Entre crise et présidentielle, le prochain budget s’annonce casse-tête

 La préparation du budget de rentrée s'annonce particulièrement délicate pour le gouvernement cette année dans le contexte de crise de la dette en zone euro, de craintes de ralentissement économique mondial et avec la présidentielle de 2012 en vue.A Bercy, les ministres de l'Economie et du Budget, François Baroin et Valérie Pécresse, scruteront, dès vendredi prochain, les chiffres de la croissance du deuxième trimestre. C'est à l'aune de ces résultats que le gouvernement va peaufiner son cadrage budgétaire.

La croissance s'est particulièrement bien tenue au premier trimestre avec une hausse du produit intérieur brut (PIB) de 0,9%, mais l'Insee ne prévoit qu'un maigre progrès de 0,2% au deuxième et certains économistes sont même plus pessimistes.

Si la prévision officielle d'une croissance de 2% sur l'année paraît encore réaliste, de nombreux analystes estiment que pour 2012, le gouvernement, qui table sur un chiffre de 2,25%, va devoir revoir sa copie.

Paris martèle que ses objectifs de réduction des déficits publics sont "intangibles". Il s'agit de les réduire de 5,7% du PIB cette année, à 4,6% l'an prochain, pour revenir à 3% en 2013.

"Tous les grands pays développés sont aujourd'hui confrontés aux mêmes enjeux prioritaires: conforter la croissance et réduire l'endettement public et privé", a déclaré à l'AFP François Baroin, en réagissant samedi à la dégradation de la dette des Etats-Unis.

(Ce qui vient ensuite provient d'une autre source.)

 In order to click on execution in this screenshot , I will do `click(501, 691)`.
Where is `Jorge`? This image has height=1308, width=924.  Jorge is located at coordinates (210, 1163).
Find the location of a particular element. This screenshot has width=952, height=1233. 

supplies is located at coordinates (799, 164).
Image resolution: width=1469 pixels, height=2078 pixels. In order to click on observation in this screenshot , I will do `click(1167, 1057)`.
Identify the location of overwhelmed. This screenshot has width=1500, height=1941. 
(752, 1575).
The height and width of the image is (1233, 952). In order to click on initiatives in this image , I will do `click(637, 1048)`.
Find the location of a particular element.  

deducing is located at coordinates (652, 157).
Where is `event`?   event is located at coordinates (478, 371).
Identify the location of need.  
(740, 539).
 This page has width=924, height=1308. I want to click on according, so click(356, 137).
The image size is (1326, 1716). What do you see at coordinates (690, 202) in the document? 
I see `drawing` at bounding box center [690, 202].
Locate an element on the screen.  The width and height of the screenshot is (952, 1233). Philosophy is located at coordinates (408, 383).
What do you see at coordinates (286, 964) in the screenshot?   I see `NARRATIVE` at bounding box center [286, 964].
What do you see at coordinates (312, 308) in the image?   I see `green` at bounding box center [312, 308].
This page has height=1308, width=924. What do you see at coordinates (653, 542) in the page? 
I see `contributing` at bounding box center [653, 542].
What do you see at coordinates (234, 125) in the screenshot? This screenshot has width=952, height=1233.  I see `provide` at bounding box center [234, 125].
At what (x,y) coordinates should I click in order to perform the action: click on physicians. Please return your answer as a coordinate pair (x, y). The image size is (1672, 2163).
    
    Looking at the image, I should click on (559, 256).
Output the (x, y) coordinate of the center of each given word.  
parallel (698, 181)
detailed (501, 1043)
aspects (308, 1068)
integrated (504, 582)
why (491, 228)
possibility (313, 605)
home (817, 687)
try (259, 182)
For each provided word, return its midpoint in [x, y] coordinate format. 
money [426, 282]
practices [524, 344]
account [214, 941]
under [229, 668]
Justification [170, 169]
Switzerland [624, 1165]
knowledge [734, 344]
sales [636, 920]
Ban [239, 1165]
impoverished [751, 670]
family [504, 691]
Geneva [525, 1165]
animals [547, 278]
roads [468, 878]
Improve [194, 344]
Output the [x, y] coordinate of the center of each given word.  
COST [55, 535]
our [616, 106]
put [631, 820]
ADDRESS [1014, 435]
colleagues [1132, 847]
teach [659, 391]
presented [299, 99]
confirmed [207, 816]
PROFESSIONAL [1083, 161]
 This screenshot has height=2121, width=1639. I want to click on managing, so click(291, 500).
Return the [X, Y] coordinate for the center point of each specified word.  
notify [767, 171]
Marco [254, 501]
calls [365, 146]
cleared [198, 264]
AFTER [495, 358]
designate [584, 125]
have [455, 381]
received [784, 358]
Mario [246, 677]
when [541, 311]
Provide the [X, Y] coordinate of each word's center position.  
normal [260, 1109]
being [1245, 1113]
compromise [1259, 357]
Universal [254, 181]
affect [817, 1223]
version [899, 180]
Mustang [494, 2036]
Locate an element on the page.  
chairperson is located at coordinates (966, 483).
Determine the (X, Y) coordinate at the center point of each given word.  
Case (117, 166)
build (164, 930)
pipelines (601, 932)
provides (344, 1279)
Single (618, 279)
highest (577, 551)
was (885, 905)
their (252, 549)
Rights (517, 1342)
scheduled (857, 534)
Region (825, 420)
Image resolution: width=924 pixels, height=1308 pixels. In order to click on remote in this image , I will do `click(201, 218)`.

"La France sera au rendez-vous de la réduction de son déficit cette année et l'année prochaine", a renchéri Valérie Pécresse sur Europe 1.

La France n'a pas le choix: c'est "le plus fragile des pays notés AAA", la meilleure cote possible des agences de notations, confesse une source proche du gouvernement.

Après un accord arraché fin juillet à Bruxelles pour sauver la Grèce de la faillite, les craintes de contagion en Europe s'accentuent, l'Italie et l'Espagne se retrouvant désormais de nouveau sous la pression des marchés.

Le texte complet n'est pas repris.